As an actual matter, it is known that the cells of the A/D converters and the D/A converters of these devices have dispersion (error) in input/output signal levels (data values in a digital signal).
Dispersion of the cells of the A/D converters and the D/A converters is guaranteed so that it is within a predetermined range. However, when the number of the cells of the A/D converters and the D/A converters connected to each other in series increases as shown in FIG. 7, an error of an overall data value (signal level) increases. When the error increases as described above, an original dynamic range cannot be effectively utilized because, for example, a data value (level) tends to overflow (excessively input) or a signal level is made too small.
What has been described above will be explained with reference to FIGS. 8A, B, and C.
First, FIG. 8A shows a case in which the dynamic range (maximum output level) of the D/A converter 12 in the DSP 1 is the same as the dynamic range (maximum input level) of the A/D converter 21 of the signal processing block 4.
The data value of an input signal S1 (output from a signal processing unit 11 in FIG. 7) of the D/A converter 12 is set to a level Ldr that corresponds to the dynamic range DR of the A/D converter 21. Then, a signal S2, which is obtained by converting the input signal S1 into an analog signal by the D/A converter 12, has the level Ldr because the dynamic range of the D/A converter 12 is the same as that of the A/D converter 21.
That is, this case is in such a state that an ideal dynamic range is secured in which an input signal having a maximum value is kept as it is without overflowing.
In contrast, FIG. 8B shows a case in which the dynamic range (maximum output level) of the D/A converter 12 in the DSP 1 is larger than the dynamic range (maximum input level) of the A/D converter 21 of the signal processing block 4 as a relation to the dispersion of error.
In this case, since the D/A converter 12 has the larger dynamic range, the signal S2, which is obtained by converting the input signal S1 having the level Ldr into the analog signal, is output in a level La higher than the level Ldr as shown in the figure.
In this case, even if the signal S2 is input to the A/D converter 21, since the level of the signal S2 exceeds the dynamic range of the A/D converter 21, the data value of a signal output from the A/D converter 21 overflows.
Further, FIG. 8C shows a case in which the dynamic range (maximum output level) of the D/A converter 12 in the DSP 1 is smaller than the dynamic range (maximum input level) of the A/D converter 21 of the signal processing block 4 as a relation to the dispersion of error.
In this case, since the D/A converter 12 has the smaller dynamic range, the signal S2, which is obtained by converting the input signal S1 having the level Ldr into the analog signal, is output in a level Lb smaller than the level Ldr.

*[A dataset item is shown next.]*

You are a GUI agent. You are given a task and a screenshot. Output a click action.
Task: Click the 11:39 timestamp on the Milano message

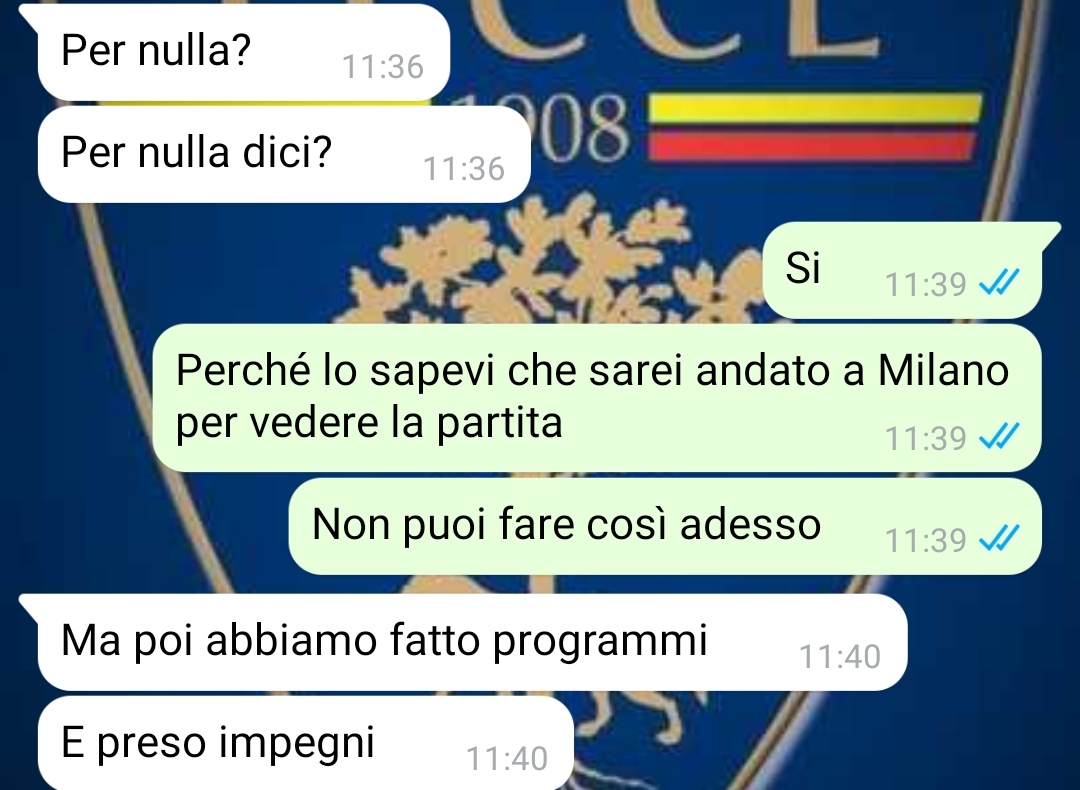925,438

The signal S2 has a small level in correspondence with a difference of levels Ldr-Lb with respect to the dynamic range of the D/A converter 12 regardless that the level of the signal S2 must be originally Ldr. That is, the dynamic range cannot be sufficiently secured.
As described above, the dispersion of error of the cells of the D/A converters and the A/D converters appears in a state that the dynamic range is made improper as described above, this state appears as a phenomenon, for example, deterioration of solarization.